The reported results in Figure 3 are over only 5 different runs. One could argue that this is a quite limited evaluation. Given that the results do look promising and the error bars are relatively small, showing results over more runs would strengthen the significance of the results. If there are computational limitations that prevented the authors from evaluating their method for more runs, these should be made clear. The same applies for the results of Table 2. In addition, Table 2 is missing confidence intervals and the type of the error bars in Figure 3 are not specified.

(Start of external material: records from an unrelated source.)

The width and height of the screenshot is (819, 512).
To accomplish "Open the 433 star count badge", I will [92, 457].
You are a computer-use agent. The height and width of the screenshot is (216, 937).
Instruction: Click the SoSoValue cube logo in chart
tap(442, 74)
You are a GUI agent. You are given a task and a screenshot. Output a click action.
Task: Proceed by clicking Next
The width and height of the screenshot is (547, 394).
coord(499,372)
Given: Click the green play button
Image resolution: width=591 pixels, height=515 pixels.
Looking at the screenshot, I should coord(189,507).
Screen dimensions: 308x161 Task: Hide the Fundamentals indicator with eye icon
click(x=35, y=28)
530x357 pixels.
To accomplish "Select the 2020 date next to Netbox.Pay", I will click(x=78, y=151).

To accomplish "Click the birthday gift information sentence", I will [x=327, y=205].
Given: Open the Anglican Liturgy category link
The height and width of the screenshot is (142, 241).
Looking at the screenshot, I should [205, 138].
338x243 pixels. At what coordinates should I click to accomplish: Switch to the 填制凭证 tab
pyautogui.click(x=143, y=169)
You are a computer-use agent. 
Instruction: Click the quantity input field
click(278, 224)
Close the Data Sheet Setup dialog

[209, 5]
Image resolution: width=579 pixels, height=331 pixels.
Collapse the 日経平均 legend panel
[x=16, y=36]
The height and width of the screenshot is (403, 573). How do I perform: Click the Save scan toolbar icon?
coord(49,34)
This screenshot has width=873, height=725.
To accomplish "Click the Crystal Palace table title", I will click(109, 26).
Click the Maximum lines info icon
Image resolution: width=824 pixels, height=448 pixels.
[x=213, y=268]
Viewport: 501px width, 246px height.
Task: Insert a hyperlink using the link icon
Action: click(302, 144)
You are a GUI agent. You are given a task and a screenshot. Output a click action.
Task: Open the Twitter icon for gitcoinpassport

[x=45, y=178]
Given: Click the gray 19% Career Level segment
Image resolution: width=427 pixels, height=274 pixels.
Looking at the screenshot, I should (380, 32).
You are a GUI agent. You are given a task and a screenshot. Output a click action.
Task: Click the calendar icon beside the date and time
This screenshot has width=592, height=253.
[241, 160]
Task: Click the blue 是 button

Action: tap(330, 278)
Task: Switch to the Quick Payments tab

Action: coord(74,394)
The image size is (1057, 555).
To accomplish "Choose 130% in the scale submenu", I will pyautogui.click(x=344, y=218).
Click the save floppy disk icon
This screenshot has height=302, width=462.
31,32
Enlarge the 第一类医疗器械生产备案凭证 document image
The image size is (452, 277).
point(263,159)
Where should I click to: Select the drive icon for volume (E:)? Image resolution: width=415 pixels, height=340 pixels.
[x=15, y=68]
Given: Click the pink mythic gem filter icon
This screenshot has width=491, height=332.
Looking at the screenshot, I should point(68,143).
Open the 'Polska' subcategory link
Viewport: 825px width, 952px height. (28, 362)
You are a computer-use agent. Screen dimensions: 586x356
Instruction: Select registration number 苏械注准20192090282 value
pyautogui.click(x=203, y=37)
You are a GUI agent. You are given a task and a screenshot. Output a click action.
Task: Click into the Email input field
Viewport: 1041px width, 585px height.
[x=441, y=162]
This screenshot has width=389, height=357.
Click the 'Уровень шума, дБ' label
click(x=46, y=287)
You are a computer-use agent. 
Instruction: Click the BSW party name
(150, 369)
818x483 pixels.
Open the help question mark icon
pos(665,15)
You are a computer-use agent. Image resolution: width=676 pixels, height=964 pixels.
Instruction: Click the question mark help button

The authors should consider adding a (brief) discussion on limitations of their approach and on perspectives for future work.

Typos/Misc:

  • 1st paragraph in section 2 “i.e.” —> “i.e.,” and “e.g.” —> “e.g.,”
  • 2nd paragraph “to determine which samples to abstain” is not very clear. Suggestion “to determine from which samples the classifier should abstain”
  • Section 4 first paragraph “hyperparameter” —> “hyperparameters”
  • Bottom of page 5 “as the models are neural network” —> “as the models are neural networks”
  • Top of page 6 right most column of the Table “TBD in 3.1” do the authors mean “TBD in 4.1”?
  • “An objection may arise that the model’s excessive abstention from a particular group, while not observed in others.” This seems as an incomplete sentence. What do the authors mean here?
  • Missing “.” In footnote 2.
  • Page 8 top “DO”—> “DP”
  • Conclusion “our abstaining process incur” —> “our abstaining process incurs”

问题

  1. With FB one could use any arbitrary vector of random predictions (not necessarily from a classifier) and learn when to flip then or not. If so why would one need a classifier in the first place?
  2. It is not clear what is the motivation for section 4.2. Since in IP-Main one does provide a desired abstention constraint for each zZz \in \mathcal{Z} why would one would like to further constraint the difference of abstention rate?
  3. why would one would like to further constraint the difference of abstention rate? Also it is not clear in what sense “the performance will become worse”. It might more helpful to clarify if the authors mean that the IP problem will be harder to solve or if the solution of the problem will have a higher error rate. Not sure that 4.2 adds much, maybe remove it?
评论

We thank the reviewer for their encouraging feedback and constructive comments; these help us improve our paper.

In the Paragraph “Stage I: Integer Programming. We approximate h_A and h_F…” “approximate” is confusing as h_A and h_F are already defined as binary parameters.

Thank the reviewer for pointing this out. We have revised the paragraph as follows:

Stage I: Integer Programming. For a dataset with NN individuals, the goal of Stage I is to learn two N-length vectors:

omega=ωnN\\omega = \\{\omega_n\\}_N and f=fnNf = \\{f_n\\}_N,

which represent predictions of hA(X,h(X))h_A(X, h(X)) and hF(X,h(X))h_F(X, h(X)) on this dataset, respectively. In other words, omegan=hA(xn,h(xn))in0,1\\omega_n = h_{A}(x_n, h(x_n)) \\in \\{0, 1\\}, and fn=hF(xn,h(xn))in0,1f_n = h_{F}(x_n, h(x_n)) \\in \\{0, 1\\}.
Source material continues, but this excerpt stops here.